The year-long investigation found that TRANSCOM, which is responsible for global movement of U.S. troops and equipment, was only aware of two of those intrusions. It also found gaps in reporting requirements and a lack of information sharing among government entities that left the command largely unaware of computer compromises by China of contractors that are key to the mobilization and deployment of military forces.
These and other findings are included in a report, “Inquiry into Cyber Intrusions Affecting U.S. Transportation Command Contractors,” that the committee approved unanimously this spring. The committee released an unclassified version of the report today.
“These peacetime intrusions into the networks of key defense contractors are more evidence of China’s aggressive actions in cyberspace,” said Sen.

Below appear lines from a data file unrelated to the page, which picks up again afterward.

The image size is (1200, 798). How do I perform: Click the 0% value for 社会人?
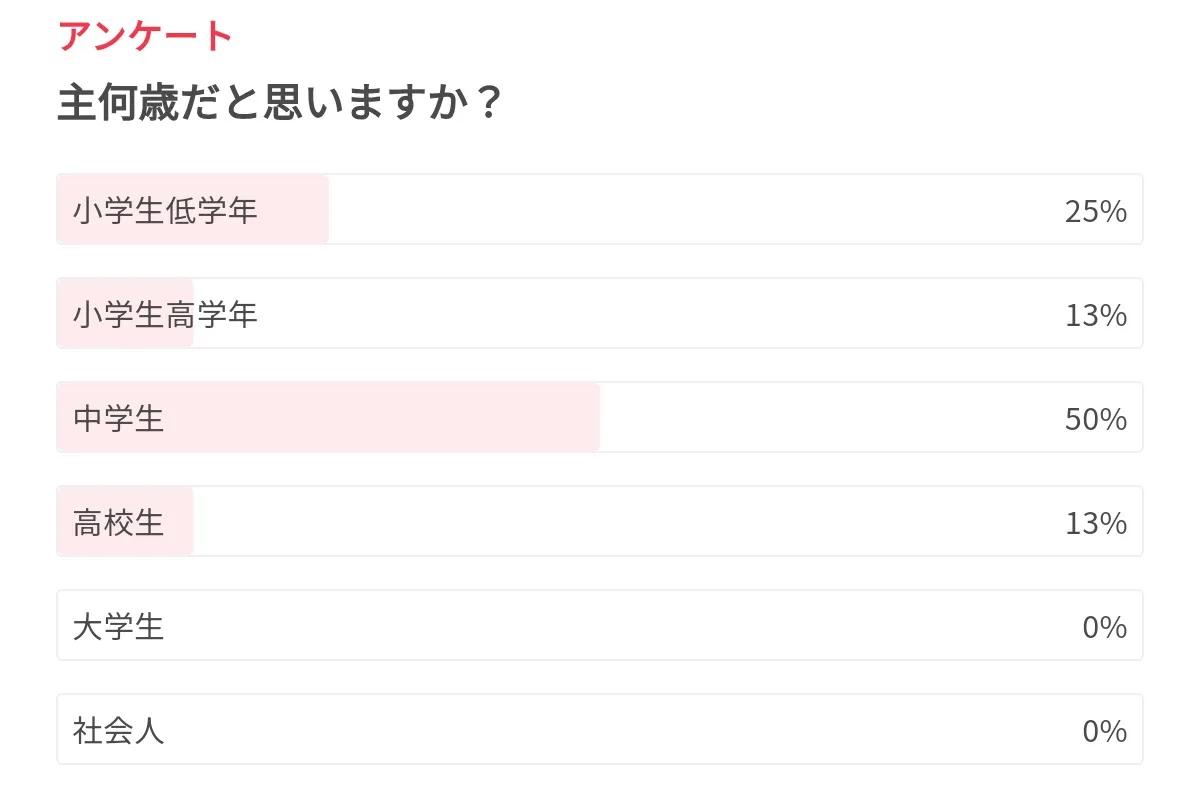(x=1104, y=731)
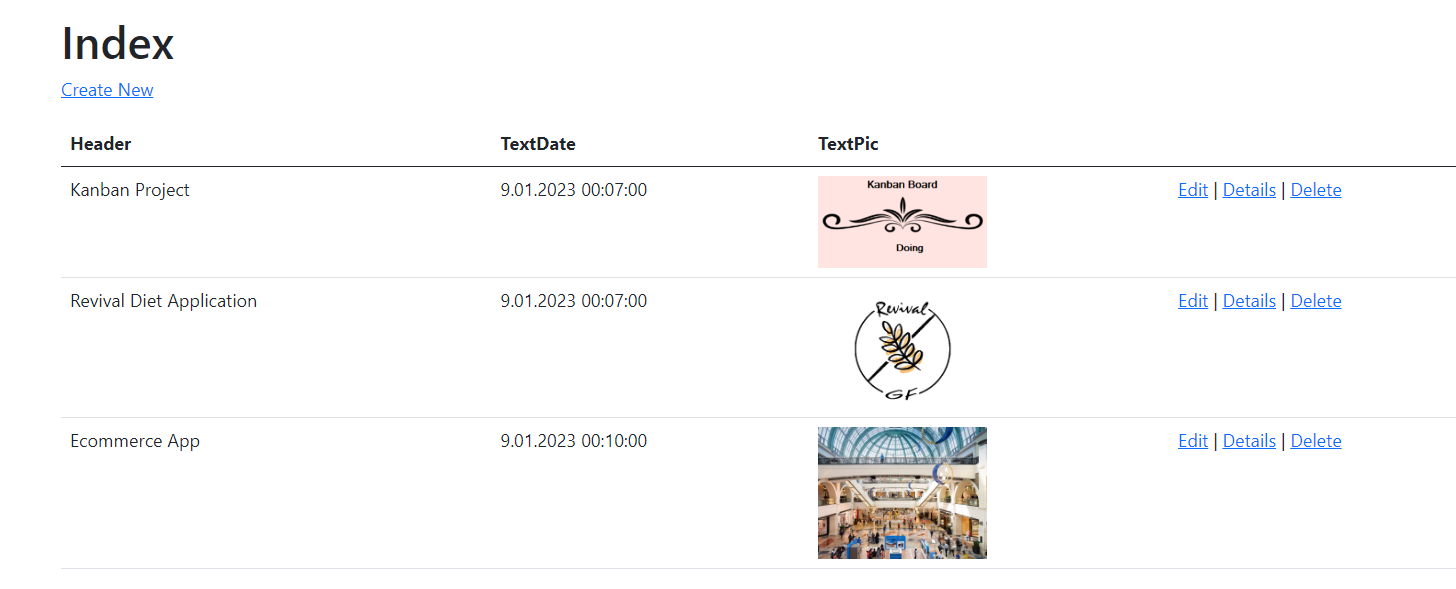
Task: Delete the Revival Diet Application entry
Action: point(1316,301)
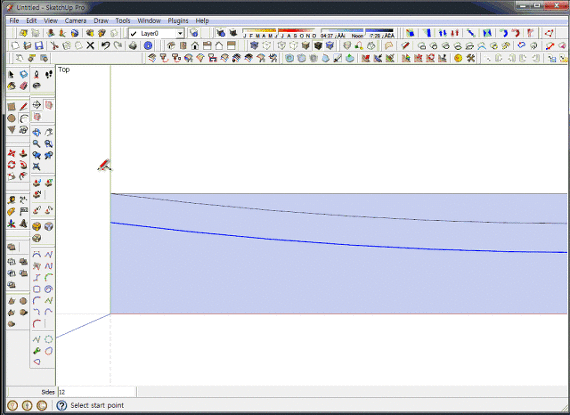Viewport: 570px width, 415px height.
Task: Pick the Paint Bucket tool
Action: [11, 86]
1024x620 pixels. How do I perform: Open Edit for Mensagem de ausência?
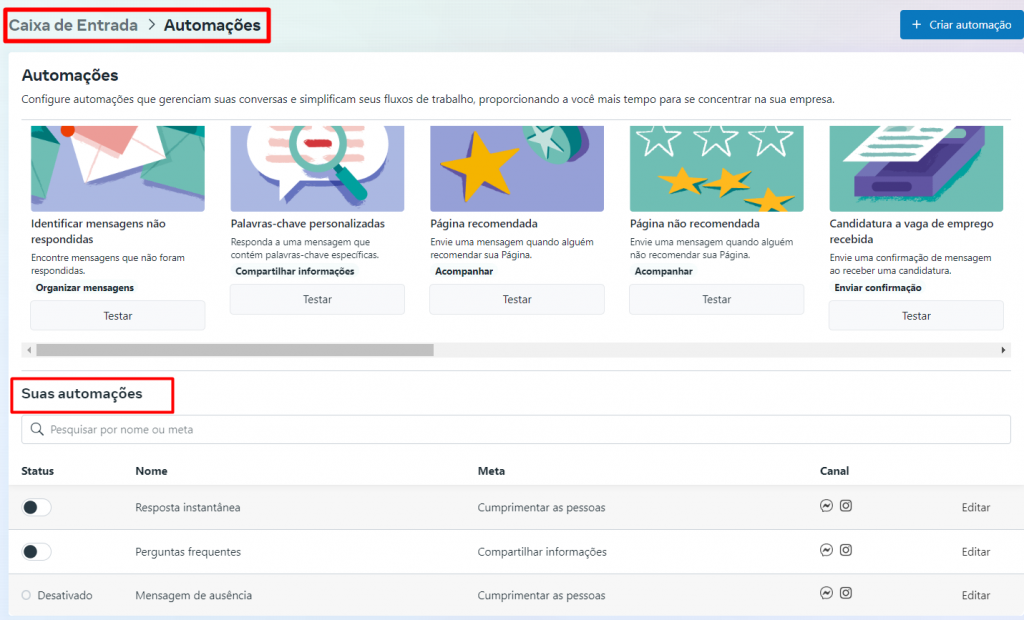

Carl Levin, D-Mich., the committee’s chairman. “Our findings are a warning that we must do much more to protect strategically significant systems from attack and to share information about intrusions when they do occur.”
"We must ensure that cyber intrusions cannot disrupt our mission readiness" said Senator Jim Inhofe, R-OK, the committee's ranking member. "It is essential that we put into place a central clearinghouse that makes it easy for critical contractors, particular those that are small businesses, to report suspicious cyber activity without adding a burden to their mission support operations."
The committee investigation focused on a little-recognized but vital U.S. military asset: the ability to tap civilian air, shipping and other transportation assets to rapidly deploy U.S. forces in times of crisis. Through programs such as the Civil Reserve Air Fleet, commercial transportation companies, some of whom do little or no CRAF-related business in peacetime, become key elements of TRANSCOM’s plans for moving troops and equipment around the world.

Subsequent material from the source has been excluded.